За две неполные недели мне встретился один более-менее нормальный, симпатичный мужчина по имени Пётр. Впрочем, глубоко женатый. Он не впадал в пошлости и писал без грамматических ошибок. Он даже не тащил меня «насладиться». Трудно сказать, чем я так уж его привлекла. По его словам, он влюбился. Когда Пётр заявил, что всерьёз подумывает уйти от супруги, меня наконец пробило на женскую солидарность. На этом карьера прекрасной блондинки трагически оборвалась.

Как я был террористом

После перелёта с другого континента мы приземляемся в московском аэропорту Домодедово, и уже на подходе к залу прибытия нас, пассажиров аэробуса (больше 150 человек), благополучно забывают в каком-то душном коридорчике.

Мы пока ещё не знаем, что нас элементарно забыли, и стоим терпеливым стадом в тесной «слепой кишке», запертой с обоих концов. Голова очереди упирается в массивную стеклянную дверь с алюминиевым профилем.

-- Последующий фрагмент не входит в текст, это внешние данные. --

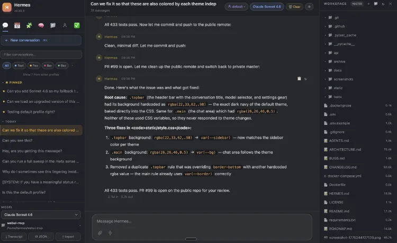
Task: Open the profile person tab
Action: pyautogui.click(x=65, y=25)
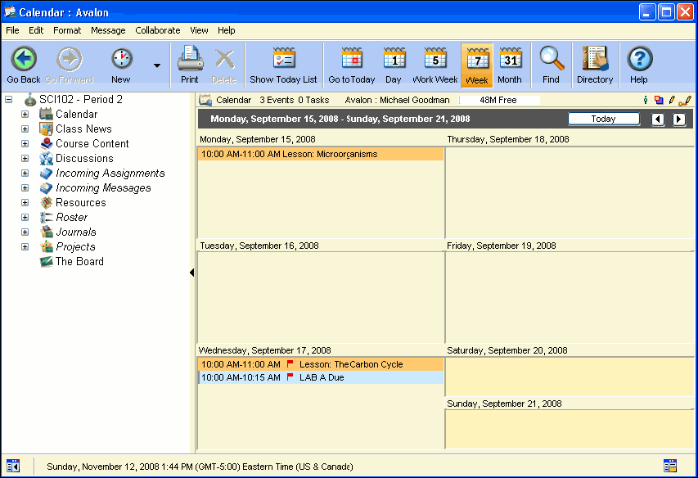Open the Format menu
Screen dimensions: 698x478
click(67, 30)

Дверь заперта. Стоим, ждём. 15 минут, 22 минуты, 36. Стучим в дверь, сначала вежливо, потом грубее. Ноль внимания. Женщины и дети уже постанывают. Нашего законопослушного терпения хватает на 48 минут. На исходе часа ожидания мы готовы КО ВСЕМУ, лишь бы обратить на себя внимание. Допустим, что-нибудь поджечь.

Следующий кадр: трое террористов (я в том числе) с разбега синхронно шибают ногами казённую дверь – прямо в толстое стекло. С третьего удара алюминиевый профиль дрогнул, с четвёртого – дверь выпала. Толпа заложников с криком «ура!» вылетает наружу и бежит врассыпную. Честно говоря, после взлома я был морально готов предстать перед органами и отвечать по всей строгости закона. Но какие, к чёрту, органы? На наш террористический акт не обратил внимания НИКТО.

Если кто-нибудь не помнит: Домодедово – самый крупный аэропорт России. Теперь, когда перед посадкой в самолёт нас всех потрошат и раздевают чуть не до трусов, я понимаю – это полная лажа. Для очистки совести. Которую вряд ли очистишь.

Как ветер в стальных балках

Один мой знакомый наблюдал репетицию спектакля с участием Пласидо Доминго. Сидел в пустом зале, слегка волнуясь, ждал – сейчас явится суперзвезда… По сцене бегал молодой, никому не известный режиссер и покрикивал на артистов, расставляя мизансцены.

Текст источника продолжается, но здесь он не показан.